In August 1922 she married
Edward Ellis Rippey, a physician, in Portland,
Oregon. She became a well-known organist in Seventh-day Adventist circles in
the Northwest and maintained a close relationship with WWC. When the college
installed its first professionally made pipe organ, a two-manual nine-rank
Reuter in 1929, Rippey played the dedicatory recital.
Eleven years later, when another Reuter pipe organ was installed on the campus,
she again played the inaugural recital.
Rippey was a popular and successful keyboard
performer and teacher in the Portland area.

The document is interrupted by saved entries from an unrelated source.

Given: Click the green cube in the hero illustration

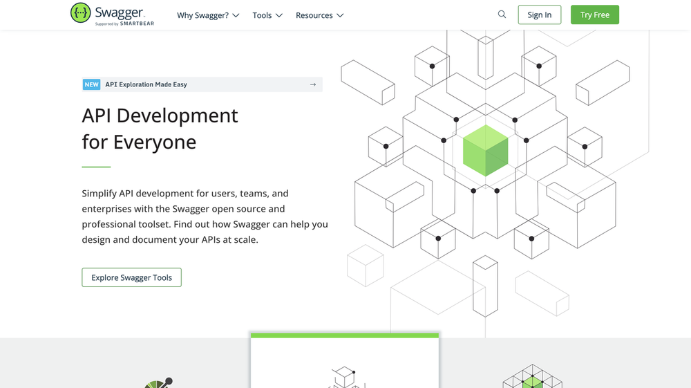Looking at the screenshot, I should [x=486, y=150].
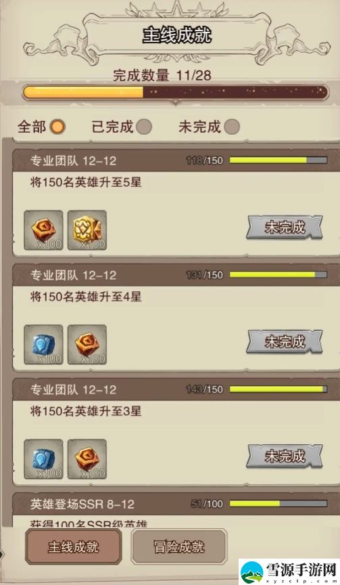Click 未完成 button for 5-star hero task
The height and width of the screenshot is (585, 340).
click(285, 228)
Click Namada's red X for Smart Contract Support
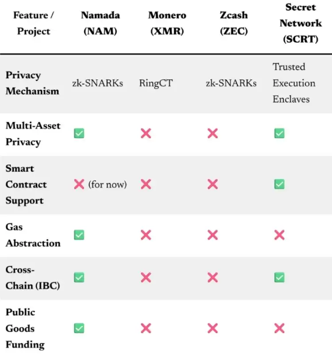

One of her students, Stanley
Walker, became a teacher and organist at WWC in 1935 and in 1945 became chair
of the WWC department, a position he held until 1959. She was a charter member
of the Portland Sunnyside Church and served as its organist until a short time
before her death at age 63.
ds/2005
Sources:
Obituaries, North Pacific Union Gleaner,
5 June 1961, 6 and Review and Herald,
6 July 1961, 25; 1929 WWC Organ dedication, NPUG, 15 October 1922, 7 and 22 October
1922, 10; Dan Shultz, A Great Tradition
in Music . . . Music at Walla Walla College, 1892-1992, 33, 40,41,53, 74,
79, 242, 243.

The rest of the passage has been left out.